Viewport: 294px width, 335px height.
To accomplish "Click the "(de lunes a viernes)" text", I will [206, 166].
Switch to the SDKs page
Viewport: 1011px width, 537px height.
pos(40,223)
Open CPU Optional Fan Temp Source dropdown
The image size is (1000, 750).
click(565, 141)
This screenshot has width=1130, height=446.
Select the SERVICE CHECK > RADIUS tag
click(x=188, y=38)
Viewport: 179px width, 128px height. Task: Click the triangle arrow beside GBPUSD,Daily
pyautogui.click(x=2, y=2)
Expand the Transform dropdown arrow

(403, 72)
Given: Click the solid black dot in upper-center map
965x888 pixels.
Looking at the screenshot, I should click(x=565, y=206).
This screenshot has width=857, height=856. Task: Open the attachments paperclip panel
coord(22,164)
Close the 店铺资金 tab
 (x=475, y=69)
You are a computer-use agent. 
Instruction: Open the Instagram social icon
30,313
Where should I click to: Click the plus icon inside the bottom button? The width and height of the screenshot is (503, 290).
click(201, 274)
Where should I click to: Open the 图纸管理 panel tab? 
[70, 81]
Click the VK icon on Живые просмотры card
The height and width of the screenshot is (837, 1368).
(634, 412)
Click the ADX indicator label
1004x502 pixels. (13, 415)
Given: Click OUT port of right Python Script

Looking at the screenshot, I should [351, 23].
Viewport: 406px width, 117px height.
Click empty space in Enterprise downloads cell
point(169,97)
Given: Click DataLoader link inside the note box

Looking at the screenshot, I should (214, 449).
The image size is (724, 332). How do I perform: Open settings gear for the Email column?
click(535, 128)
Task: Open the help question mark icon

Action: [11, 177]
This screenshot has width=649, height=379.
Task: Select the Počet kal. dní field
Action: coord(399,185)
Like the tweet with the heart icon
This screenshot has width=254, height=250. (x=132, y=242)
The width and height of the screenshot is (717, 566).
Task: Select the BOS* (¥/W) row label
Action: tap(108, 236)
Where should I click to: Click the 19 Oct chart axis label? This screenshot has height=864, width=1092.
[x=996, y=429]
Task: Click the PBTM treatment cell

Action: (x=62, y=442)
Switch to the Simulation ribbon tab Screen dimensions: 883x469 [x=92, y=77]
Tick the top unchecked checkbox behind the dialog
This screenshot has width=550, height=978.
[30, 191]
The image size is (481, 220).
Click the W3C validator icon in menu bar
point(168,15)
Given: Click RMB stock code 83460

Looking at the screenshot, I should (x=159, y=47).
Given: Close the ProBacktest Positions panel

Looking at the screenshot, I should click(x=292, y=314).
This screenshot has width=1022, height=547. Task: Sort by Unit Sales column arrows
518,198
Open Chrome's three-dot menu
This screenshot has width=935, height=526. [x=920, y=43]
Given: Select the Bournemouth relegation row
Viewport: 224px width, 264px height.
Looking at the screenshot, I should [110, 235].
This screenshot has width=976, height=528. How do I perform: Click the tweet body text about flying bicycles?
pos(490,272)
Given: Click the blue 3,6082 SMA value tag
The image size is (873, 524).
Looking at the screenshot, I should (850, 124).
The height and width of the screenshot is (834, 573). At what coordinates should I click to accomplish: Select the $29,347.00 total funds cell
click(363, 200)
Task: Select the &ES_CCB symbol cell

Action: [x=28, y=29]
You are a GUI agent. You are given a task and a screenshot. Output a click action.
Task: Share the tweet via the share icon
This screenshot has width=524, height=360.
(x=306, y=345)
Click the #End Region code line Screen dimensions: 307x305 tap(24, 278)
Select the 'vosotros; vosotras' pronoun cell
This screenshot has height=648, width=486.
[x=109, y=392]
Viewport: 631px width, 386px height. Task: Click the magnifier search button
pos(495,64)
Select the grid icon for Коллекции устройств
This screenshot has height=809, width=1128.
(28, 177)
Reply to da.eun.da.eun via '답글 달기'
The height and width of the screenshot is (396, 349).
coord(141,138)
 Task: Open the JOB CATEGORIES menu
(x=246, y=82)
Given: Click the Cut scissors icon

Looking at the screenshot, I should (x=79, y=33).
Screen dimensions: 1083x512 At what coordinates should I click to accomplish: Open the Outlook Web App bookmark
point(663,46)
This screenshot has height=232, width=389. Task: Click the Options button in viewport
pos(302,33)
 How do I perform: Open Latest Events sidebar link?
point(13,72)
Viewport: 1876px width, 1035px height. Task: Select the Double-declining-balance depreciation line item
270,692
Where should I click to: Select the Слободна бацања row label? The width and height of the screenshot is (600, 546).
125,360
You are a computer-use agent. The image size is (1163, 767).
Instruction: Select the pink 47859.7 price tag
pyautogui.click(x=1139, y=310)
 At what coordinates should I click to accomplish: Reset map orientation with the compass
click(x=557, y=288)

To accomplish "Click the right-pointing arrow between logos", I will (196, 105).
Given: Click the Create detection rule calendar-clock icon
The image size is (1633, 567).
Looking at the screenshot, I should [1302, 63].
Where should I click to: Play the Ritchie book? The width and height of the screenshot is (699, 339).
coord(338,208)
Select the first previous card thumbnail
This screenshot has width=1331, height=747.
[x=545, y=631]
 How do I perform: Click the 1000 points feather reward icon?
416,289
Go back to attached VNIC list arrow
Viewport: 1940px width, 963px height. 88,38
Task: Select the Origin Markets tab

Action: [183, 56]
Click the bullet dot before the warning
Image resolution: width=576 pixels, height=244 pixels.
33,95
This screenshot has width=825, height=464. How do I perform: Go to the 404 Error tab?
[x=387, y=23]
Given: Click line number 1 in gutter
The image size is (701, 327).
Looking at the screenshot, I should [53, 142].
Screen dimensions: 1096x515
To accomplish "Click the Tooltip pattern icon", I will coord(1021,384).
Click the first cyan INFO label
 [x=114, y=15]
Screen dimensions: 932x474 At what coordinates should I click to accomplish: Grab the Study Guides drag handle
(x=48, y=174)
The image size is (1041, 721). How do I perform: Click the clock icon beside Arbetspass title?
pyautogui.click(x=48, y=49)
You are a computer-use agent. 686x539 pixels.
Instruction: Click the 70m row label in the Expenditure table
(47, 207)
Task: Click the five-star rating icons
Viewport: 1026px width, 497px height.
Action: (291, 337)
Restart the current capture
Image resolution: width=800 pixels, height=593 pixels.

::::::::

→ **PROBLEM**
Beginning with the first line of the listing above, please write out every line exactly until you reach the line that contains "Switch to the SDKs page", and include that one too.

→ **RESULT FOR THIS TASK**
Viewport: 294px width, 335px height.
To accomplish "Click the "(de lunes a viernes)" text", I will [206, 166].
Switch to the SDKs page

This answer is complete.